> **INSTRUCTIONS FOR THE TASK**: Reproduce the listing below word for word and exclude any picture.

> **GIVEN DATA**:

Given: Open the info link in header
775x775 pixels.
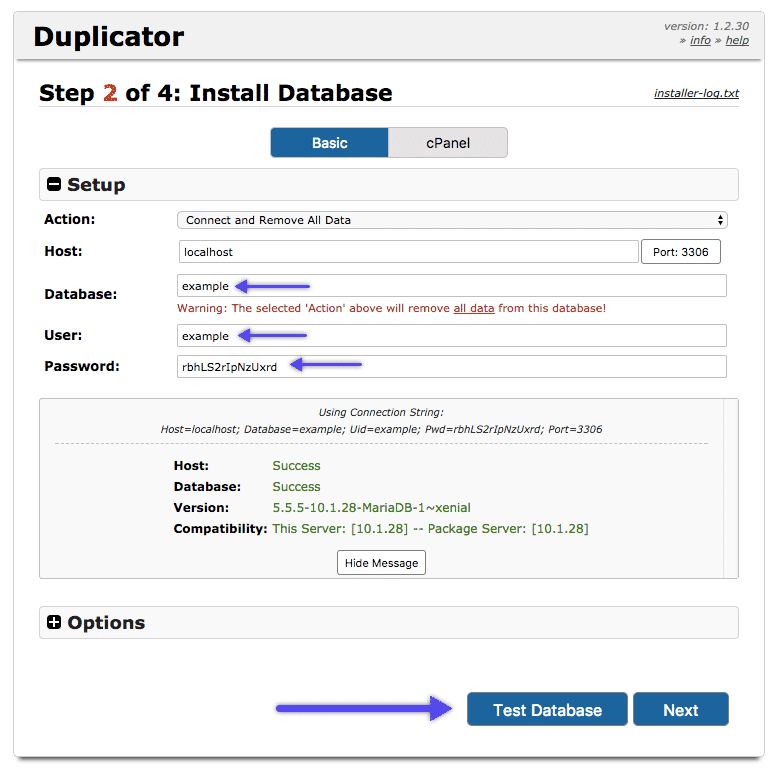Looking at the screenshot, I should pyautogui.click(x=700, y=40).
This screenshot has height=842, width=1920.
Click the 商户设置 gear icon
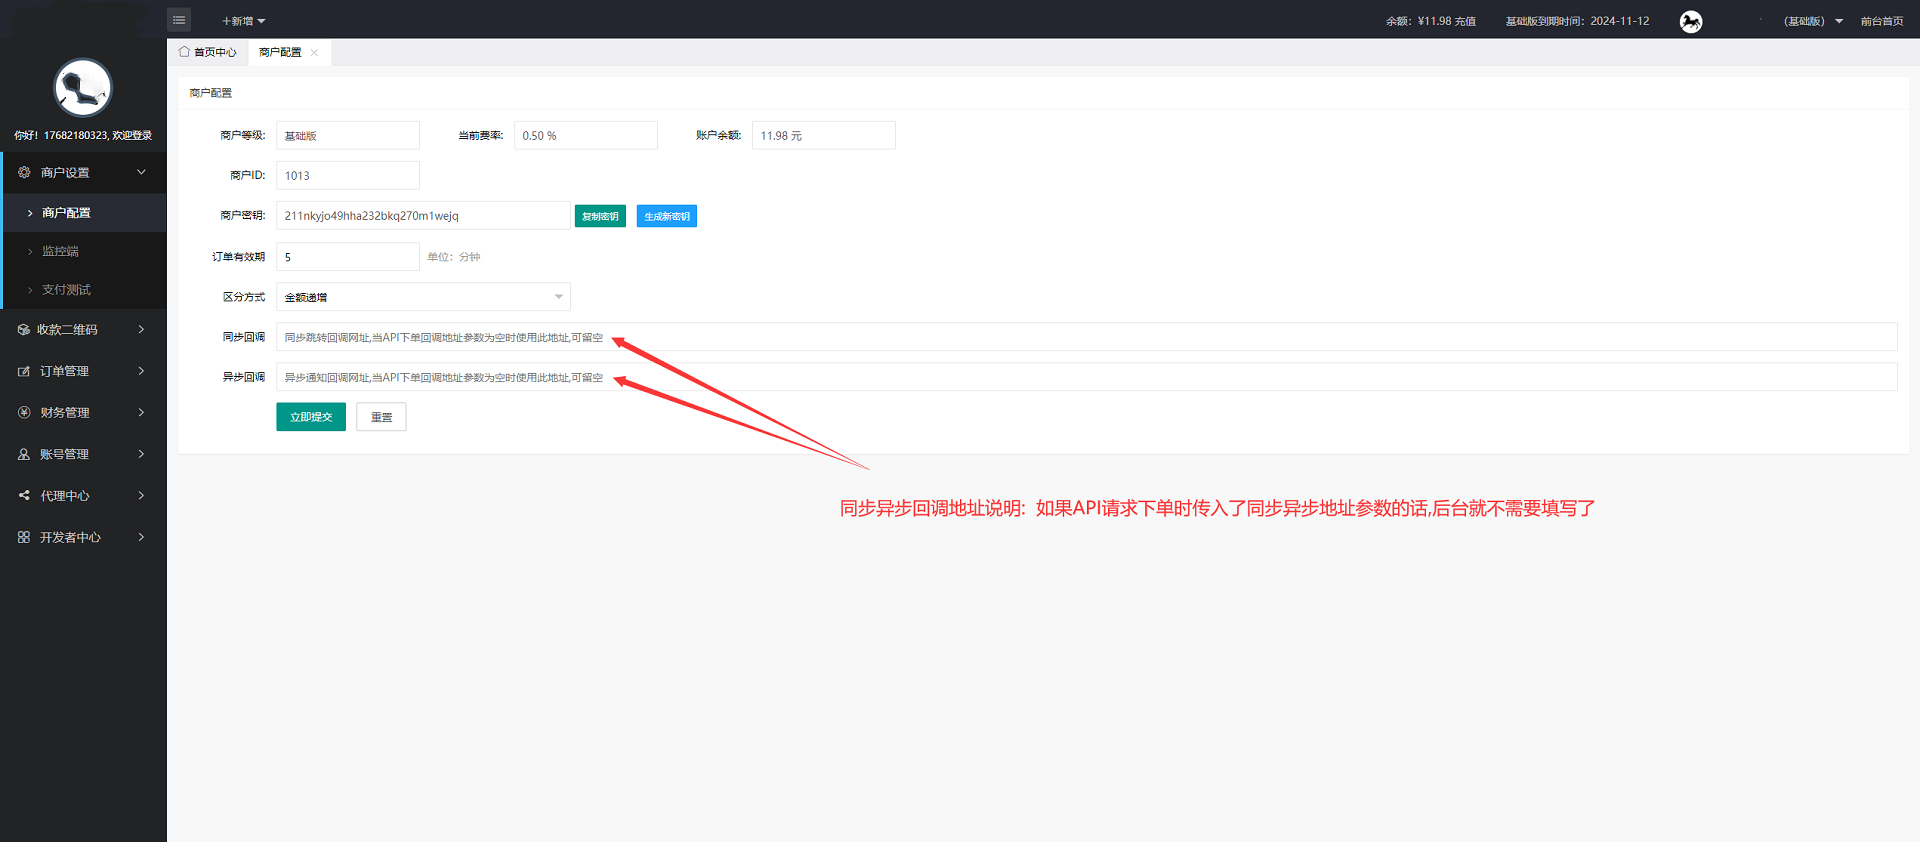24,173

> **TASK OUTPUT**:
Given: Open the info link in header
775x775 pixels.
Looking at the screenshot, I should pyautogui.click(x=700, y=40).
This screenshot has height=842, width=1920.
Click the 商户设置 gear icon
24,173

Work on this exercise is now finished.